The young officer blinked and answered, as if reciting. A hundred years ago, he said, the famed French criminalist Edmond Locard developed a theory: In every crime there is an exchange of evidence between the perpetrator and the victim or the scene. The trace elements swapped may be extremely minuscule but they always exist and in most cases can lead to the perp if the investigator has the intelligence and resources to discover them.

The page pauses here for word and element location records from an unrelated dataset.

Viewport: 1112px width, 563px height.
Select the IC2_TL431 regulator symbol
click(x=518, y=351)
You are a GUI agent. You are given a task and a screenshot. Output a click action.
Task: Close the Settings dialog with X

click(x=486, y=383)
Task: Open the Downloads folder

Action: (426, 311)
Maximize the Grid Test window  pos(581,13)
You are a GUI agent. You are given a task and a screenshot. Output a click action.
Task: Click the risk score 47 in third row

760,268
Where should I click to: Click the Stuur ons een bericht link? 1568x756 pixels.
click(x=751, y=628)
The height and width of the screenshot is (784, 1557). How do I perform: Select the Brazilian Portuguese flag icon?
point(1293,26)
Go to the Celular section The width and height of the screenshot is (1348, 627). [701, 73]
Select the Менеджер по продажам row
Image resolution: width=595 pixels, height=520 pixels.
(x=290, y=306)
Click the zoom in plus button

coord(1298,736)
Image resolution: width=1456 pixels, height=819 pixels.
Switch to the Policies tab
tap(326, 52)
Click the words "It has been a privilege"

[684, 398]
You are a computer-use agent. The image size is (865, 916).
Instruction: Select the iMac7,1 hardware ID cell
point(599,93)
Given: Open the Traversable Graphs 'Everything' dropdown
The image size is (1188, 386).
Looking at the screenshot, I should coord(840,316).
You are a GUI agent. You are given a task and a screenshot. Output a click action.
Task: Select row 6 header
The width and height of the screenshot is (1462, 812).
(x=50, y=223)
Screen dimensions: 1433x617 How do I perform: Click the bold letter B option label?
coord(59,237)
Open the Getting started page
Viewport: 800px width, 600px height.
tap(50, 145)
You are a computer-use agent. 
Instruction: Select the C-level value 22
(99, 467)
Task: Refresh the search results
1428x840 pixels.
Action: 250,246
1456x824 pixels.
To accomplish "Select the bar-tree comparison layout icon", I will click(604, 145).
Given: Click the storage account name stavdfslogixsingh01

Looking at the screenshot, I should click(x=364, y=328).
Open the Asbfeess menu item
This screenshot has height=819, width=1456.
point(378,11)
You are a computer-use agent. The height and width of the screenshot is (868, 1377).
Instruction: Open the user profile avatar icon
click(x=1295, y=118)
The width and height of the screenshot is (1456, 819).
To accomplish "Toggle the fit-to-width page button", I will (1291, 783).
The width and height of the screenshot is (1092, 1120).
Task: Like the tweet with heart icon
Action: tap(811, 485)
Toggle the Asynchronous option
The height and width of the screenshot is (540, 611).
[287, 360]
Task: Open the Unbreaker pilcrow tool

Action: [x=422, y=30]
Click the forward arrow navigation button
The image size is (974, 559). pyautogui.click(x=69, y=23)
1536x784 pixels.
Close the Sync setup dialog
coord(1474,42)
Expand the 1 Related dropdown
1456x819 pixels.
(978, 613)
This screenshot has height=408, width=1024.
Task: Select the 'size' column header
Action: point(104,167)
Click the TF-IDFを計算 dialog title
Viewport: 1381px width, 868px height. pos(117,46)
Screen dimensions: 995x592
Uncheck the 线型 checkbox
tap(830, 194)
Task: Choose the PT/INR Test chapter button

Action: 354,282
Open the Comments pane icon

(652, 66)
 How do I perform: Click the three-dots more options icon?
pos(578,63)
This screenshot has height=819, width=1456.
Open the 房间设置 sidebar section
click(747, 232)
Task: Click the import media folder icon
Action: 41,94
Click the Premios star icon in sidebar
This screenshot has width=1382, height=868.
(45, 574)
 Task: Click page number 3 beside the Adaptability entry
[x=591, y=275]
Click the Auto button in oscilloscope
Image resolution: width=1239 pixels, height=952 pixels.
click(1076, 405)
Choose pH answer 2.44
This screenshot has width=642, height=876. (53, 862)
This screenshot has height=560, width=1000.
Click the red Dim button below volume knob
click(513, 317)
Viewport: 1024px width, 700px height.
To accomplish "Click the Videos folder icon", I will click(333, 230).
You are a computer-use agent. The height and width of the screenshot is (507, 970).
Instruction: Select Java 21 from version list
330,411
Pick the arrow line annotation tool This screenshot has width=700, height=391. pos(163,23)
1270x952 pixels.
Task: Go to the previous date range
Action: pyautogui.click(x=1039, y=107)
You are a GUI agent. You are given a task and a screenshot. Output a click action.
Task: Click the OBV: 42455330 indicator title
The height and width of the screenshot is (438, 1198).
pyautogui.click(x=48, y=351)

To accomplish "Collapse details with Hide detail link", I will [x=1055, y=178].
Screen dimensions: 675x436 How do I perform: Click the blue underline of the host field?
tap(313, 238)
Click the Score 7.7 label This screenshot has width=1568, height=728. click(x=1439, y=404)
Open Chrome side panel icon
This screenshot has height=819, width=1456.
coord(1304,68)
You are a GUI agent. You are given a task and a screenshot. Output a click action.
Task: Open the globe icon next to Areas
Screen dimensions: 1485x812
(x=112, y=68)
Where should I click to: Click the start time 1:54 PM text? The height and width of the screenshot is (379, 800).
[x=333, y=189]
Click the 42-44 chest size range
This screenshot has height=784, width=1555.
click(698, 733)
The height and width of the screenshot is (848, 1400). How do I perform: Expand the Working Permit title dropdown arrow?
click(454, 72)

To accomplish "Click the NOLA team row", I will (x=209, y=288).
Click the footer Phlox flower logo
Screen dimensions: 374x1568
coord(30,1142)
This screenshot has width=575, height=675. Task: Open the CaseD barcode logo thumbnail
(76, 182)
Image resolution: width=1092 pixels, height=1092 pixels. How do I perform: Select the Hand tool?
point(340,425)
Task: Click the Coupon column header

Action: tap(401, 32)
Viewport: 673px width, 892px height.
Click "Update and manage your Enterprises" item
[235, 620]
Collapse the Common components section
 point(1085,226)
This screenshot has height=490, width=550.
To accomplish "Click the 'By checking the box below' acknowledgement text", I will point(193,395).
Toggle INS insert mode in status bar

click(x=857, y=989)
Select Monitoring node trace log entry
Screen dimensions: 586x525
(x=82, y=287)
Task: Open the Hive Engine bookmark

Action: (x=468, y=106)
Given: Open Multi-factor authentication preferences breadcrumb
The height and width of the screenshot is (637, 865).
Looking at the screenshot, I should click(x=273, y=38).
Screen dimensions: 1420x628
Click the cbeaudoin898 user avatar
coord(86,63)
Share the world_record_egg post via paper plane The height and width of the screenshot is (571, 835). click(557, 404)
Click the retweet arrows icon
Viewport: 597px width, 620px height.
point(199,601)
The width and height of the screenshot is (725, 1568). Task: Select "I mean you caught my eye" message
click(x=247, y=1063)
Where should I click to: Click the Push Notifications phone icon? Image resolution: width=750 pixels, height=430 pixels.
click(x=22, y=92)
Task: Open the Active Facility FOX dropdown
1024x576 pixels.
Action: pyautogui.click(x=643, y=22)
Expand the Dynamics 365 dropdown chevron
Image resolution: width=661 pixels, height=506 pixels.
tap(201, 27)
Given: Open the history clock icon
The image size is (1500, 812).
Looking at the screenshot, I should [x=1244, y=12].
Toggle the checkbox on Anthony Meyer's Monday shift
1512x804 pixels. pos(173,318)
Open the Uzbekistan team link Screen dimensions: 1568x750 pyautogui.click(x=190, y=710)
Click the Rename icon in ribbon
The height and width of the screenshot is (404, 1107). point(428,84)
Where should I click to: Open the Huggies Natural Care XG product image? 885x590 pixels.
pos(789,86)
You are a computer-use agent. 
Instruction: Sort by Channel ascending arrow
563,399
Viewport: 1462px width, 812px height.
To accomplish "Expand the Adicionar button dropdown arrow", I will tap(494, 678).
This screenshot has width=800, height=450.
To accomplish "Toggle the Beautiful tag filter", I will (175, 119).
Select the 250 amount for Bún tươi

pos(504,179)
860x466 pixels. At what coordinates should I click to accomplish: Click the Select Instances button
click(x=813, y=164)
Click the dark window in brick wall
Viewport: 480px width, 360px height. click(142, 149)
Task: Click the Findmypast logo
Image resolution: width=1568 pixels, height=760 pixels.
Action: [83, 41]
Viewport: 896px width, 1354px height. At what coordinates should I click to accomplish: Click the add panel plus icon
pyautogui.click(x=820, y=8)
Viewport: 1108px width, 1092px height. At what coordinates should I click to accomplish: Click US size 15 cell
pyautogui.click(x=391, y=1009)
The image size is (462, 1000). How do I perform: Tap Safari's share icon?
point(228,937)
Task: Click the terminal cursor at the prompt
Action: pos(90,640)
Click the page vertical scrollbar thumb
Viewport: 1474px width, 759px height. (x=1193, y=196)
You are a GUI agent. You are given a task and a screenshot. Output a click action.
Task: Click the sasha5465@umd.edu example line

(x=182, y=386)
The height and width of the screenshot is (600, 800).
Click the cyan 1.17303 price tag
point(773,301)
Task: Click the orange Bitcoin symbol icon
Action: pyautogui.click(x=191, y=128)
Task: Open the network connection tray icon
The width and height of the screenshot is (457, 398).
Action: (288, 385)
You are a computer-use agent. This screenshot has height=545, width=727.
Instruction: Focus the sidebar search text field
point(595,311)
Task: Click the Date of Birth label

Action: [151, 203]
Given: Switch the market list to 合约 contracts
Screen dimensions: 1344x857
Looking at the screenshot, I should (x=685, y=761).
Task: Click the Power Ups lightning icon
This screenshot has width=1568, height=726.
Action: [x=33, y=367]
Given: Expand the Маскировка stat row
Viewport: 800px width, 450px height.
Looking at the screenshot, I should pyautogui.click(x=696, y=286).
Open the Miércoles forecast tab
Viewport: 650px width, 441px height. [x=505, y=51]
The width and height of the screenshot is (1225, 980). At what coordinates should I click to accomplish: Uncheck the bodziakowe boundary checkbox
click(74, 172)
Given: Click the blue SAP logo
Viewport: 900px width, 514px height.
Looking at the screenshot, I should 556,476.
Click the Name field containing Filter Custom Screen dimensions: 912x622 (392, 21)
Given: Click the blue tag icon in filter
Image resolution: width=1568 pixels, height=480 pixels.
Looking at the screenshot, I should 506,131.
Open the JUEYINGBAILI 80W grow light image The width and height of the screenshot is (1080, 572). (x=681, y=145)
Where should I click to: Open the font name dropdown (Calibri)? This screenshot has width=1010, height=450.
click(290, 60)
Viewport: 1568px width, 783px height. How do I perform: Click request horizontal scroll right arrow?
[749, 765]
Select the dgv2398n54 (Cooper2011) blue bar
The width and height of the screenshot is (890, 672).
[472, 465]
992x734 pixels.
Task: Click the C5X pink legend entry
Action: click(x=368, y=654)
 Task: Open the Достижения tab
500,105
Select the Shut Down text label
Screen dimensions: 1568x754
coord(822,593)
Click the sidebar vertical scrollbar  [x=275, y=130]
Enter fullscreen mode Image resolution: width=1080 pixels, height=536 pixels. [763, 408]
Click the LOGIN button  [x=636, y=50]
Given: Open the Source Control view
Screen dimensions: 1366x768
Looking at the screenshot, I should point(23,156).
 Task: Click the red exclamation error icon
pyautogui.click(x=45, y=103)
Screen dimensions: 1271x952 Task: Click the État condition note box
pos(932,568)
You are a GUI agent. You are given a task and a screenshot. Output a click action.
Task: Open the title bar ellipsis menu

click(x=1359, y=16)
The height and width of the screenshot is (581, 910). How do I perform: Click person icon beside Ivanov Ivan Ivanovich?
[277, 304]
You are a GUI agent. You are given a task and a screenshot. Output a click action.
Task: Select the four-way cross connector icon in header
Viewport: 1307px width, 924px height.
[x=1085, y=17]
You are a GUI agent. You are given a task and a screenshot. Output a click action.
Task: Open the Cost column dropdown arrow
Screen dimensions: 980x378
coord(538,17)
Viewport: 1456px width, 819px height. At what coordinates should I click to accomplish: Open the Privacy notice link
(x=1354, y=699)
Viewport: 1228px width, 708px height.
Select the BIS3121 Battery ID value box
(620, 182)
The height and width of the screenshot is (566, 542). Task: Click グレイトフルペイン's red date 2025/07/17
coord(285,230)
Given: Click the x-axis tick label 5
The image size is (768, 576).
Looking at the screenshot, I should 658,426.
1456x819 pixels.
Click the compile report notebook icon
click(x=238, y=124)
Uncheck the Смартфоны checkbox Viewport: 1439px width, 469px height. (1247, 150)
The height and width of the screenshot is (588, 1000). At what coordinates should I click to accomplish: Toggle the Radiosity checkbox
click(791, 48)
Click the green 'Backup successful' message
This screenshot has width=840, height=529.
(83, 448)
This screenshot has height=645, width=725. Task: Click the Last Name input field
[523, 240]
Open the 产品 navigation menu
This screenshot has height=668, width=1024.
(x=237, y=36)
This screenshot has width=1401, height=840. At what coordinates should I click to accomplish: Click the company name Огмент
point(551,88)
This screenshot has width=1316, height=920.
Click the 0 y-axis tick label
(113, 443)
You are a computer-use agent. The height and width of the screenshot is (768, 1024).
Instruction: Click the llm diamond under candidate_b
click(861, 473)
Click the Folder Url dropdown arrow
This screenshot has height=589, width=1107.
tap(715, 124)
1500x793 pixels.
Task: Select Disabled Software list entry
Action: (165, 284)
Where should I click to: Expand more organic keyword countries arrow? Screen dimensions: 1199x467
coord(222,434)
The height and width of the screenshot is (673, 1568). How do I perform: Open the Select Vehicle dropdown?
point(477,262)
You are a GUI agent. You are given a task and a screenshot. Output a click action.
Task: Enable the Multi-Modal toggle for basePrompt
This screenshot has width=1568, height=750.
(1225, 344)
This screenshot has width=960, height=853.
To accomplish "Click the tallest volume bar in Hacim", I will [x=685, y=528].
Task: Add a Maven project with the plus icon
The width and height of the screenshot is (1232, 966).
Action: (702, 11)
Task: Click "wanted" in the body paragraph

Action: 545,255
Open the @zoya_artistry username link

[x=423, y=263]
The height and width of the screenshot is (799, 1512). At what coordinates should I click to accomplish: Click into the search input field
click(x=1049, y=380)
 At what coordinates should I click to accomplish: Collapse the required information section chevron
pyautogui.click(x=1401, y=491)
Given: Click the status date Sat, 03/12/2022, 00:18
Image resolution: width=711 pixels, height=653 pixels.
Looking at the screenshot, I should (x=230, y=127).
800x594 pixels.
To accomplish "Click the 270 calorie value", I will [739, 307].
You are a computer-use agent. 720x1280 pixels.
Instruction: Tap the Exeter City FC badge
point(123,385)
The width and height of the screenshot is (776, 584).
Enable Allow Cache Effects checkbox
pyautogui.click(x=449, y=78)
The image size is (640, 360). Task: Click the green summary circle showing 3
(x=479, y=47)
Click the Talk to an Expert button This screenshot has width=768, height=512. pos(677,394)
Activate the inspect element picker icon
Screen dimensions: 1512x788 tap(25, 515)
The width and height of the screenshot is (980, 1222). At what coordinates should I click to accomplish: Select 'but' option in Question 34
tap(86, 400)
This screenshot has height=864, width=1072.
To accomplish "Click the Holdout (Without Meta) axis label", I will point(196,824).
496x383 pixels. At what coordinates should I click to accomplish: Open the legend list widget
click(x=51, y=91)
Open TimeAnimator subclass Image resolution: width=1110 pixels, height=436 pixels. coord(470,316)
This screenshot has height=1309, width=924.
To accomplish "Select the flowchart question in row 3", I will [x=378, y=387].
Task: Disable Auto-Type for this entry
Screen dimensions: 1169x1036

“Close enough. Well, at the scene”—Rhyme’s hand rose unsteadily and he pointed at the pictures Sachs had shot of the victim’s body and that Cooper had printed out—“we know the unsub left something of himself. He had to. Locard’s Principle is never wrong. But, you see, he knew he’d leave something.”
Sachs said, “And rather than trying to clean up all traces of himself afterward, he did the opposite. He covered up many clues as to who he is, why he’s doing this, what he has planned next.”
Brilliant…
Too much evidence instead of too little.
Rhyme had to admit he felt a grudging admiration for the unsub. Last year, he had appeared in a documentary on the A&E network, about a woman’s conviction for homicide in Florida. She had been sentenced to life on the basis of evidence that turned out to have been tainted — the Crime Scene officer had first searched the site of the homicide and then the suspect’s house, accidentally depositing a tiny paint chip from the murder site on the woman’s clothes as he gathered them in her house. This chip placed her at the scene and the jury convicted. A review of forensic evidence collection procedures revealed that officer had been told to use the same gloves in searching both scenes, as a money-saving measure. In a second trial, the woman was found not guilty.
Rhyme had been on the show to discuss the benefits and the risks of evidence in investigations. He’d commented that all it took was one or two minuscule bits of trace or foreign objects to throw a case off entirely.
In this situation, Unsub 26 had managed to taint the scene with thousands of smokescreens.